Plans, including PEBB and LEOFF 1, with 100 or more participants (actives + retirees) as of the beginning of the fiscal year, must obtain a professional actuarial valuation.
3.4.17.100 Financial statements
In the year of implementation of GASBS 75, employers made a direct adjustment to equity for the net effect of beginning balances of the OPEB liability and any relevant deferred inflows and outflows. This adjustment also included the removal of any existing OPEB Obligation that existed prior to this implementation.
Example:
Year 1 – Beginning Balances:
DR – OPEB obligation (old balance – if applicable) DR – Deferred outflows (payments subsequent to the measurement date – if applicable) DR – Net difference to unrestricted net position
CR – Total (or Net) OPEB liability
At year-end, employers adjust the OPEB liability and the related deferred outflows and deferred inflows to actual as of the measurement date per the valuation. Also, adjust for payments subsequent to the measurement date. The net difference is an adjustment to OPEB expense. Do this at each subsequent year-end.
Example:
Year 1 – Ending Balances (and future year-ends):
DR/CR – Adj. OPEB liability and relevant DO/DI to actual per measurement date DR/CR – Net change to OPEB expense
Plans administered through a qualifying trust report “net OPEB liability” because there is fiduciary net position (in the trust) to net against the total OPEB liability. The entire net OPEB liability is a non-current liability.
Plans not administered through a qualifying trust report “total OPEB liability” because there are no plan assets or fiduciary net position.
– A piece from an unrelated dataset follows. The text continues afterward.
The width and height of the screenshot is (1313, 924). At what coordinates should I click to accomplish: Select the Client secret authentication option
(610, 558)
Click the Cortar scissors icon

The “total OPEB liability” should be allocated between current and non-current liabilities in the financial statements. Since there is no trust fund to make the benefit payments, the employer is making the payments. So the amounts expected to be due within one year are current liabilities.
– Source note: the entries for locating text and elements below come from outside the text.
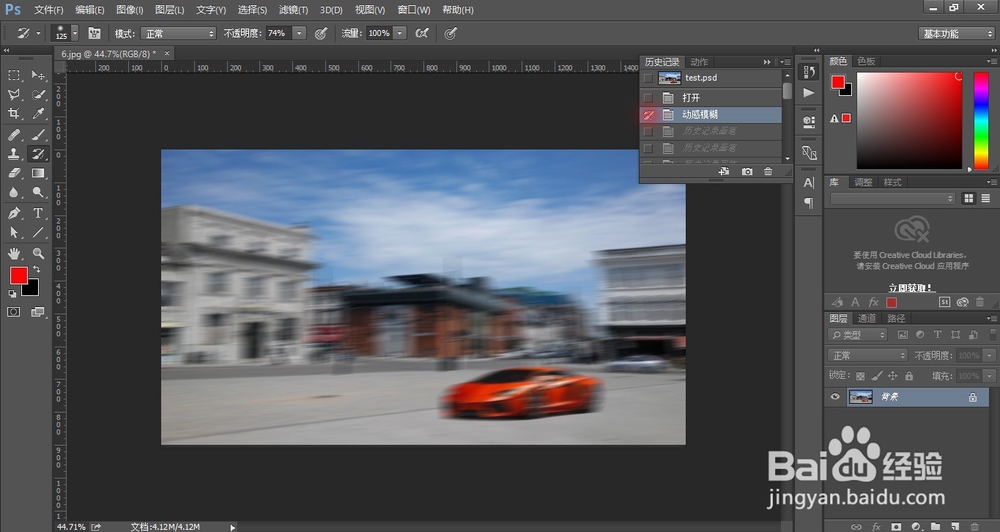
Task: Select the Gradient tool
Action: [x=38, y=173]
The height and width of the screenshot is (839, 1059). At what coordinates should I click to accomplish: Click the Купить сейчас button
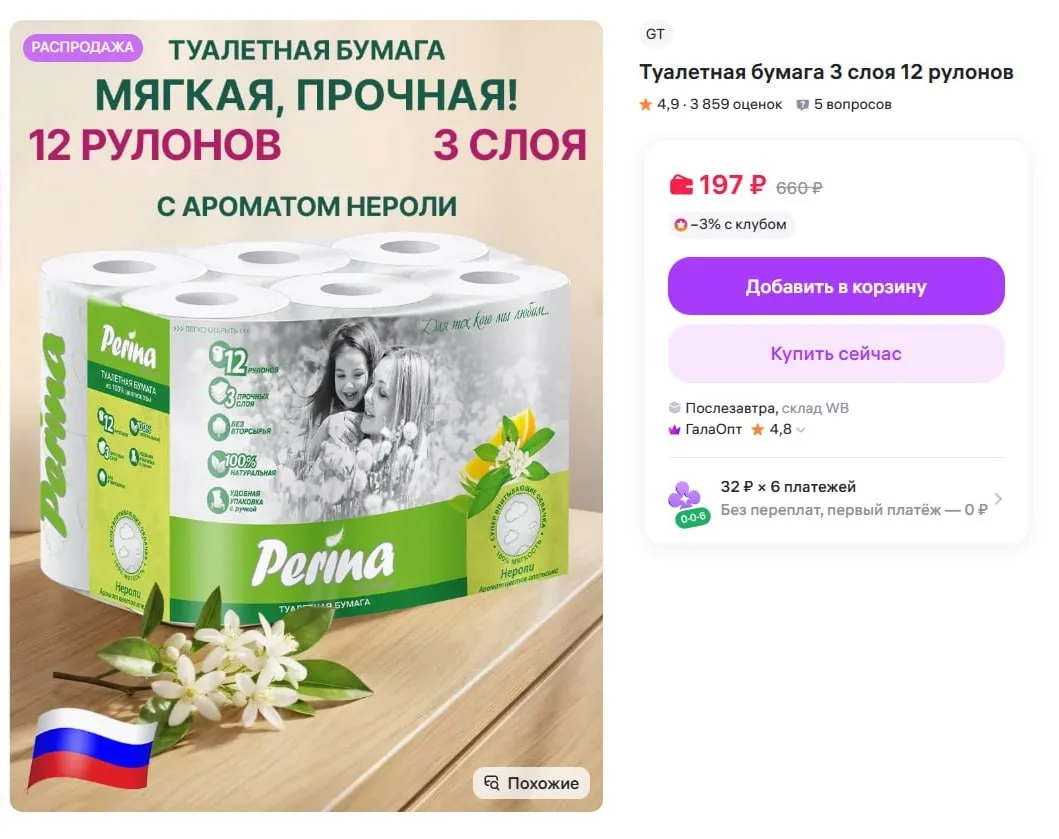[x=836, y=354]
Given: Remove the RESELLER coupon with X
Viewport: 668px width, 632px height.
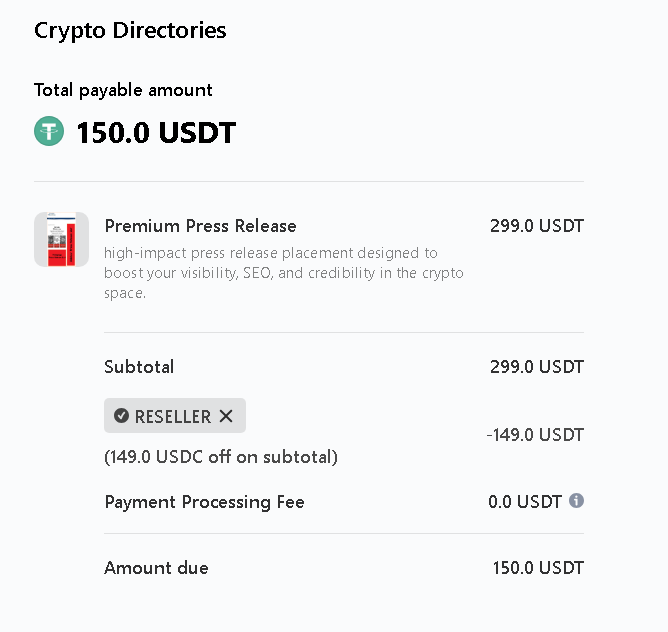Looking at the screenshot, I should click(226, 416).
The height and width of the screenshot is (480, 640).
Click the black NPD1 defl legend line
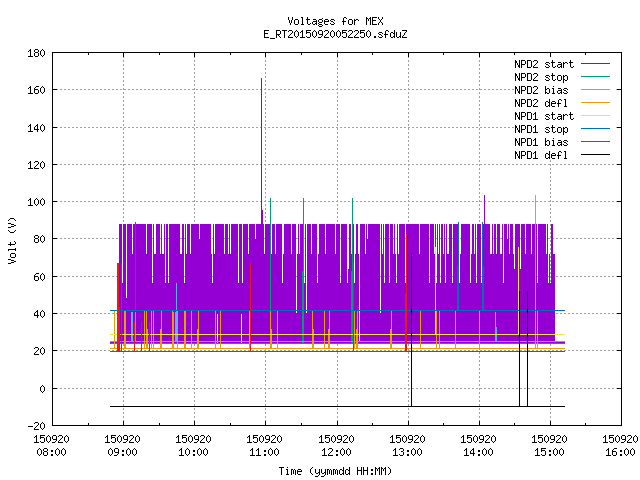[x=595, y=155]
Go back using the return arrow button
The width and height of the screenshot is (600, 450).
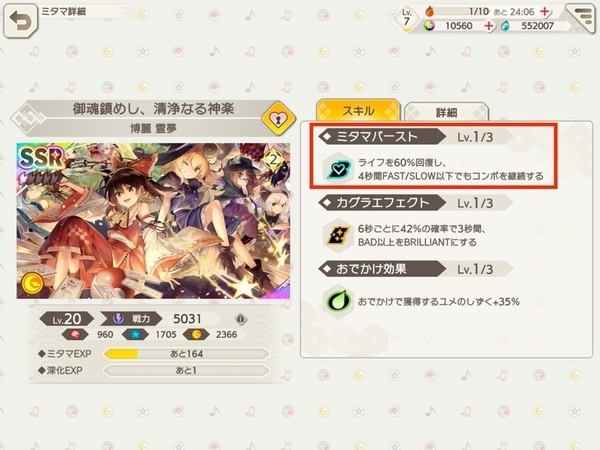(21, 21)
For GAAP statements that include multiple opinion units, the OPEB liability, and deferred outflows and deferred inflows related to OPEB, should be allocated between governmental and business-type activities in the government-wide statement of net position. OPEB expense should be allocated to the appropriate activities in the government-wide statement of activities. For proprietary and fiduciary funds, OPEB amounts should be reported in the specific funds they are related to and expected to be paid from. OPEB amounts, other than actual payments, should not be reported in governmental-type funds.
3.4.17.110 Fiduciary fund financial statements
Qualifying trusts – If the plan is administered through a qualifying trust, then the government is holding monies on behalf of someone else, which requires fiduciary reporting. The employer should report a statement of fiduciary net position (examples of reportable items: cash/investments set aside to pay benefits. Liabilities are only reported when the government is compelled to disburse the resources when no further action, approval or condition is required to be taken or met by the beneficiary to release the resources) and a statement of changes in fiduciary net position (examples of reportable items: contributions from the employer/government, contributions from employees, investments earnings, benefit payments made) for the plan. The net OPEB liability is a liability of the employer, not the plan. Since the OPEB liability is reported in the government-wide financial statements and proprietary fund statements, it should not be reported in the fiduciary statements.
No qualifying trust – When there is no qualifying trust, the employer cannot report a trust. There should be no fiduciary fund statements presented for the plan. Any assets accumulated in a fund should be reported as assets of the employer. In these circumstances, any OPEB fiduciary funds should be treated as managerial funds and rolled into the appropriate fund (e.g., the general fund) for financial statement reporting.
3.4.17.120 Note disclosures and Required Supplementary Information (RSI)
Many of the significant note disclosures, such as the sensitivity analysis of the discount rate and the health care cost trend rate (if applicable) and the amortization of deferred outflows and inflows are provided by the actuary in the actuarial valuation report. There are different reporting requirements for plans administered through qualifying trusts versus those not administered through a qualifying trust.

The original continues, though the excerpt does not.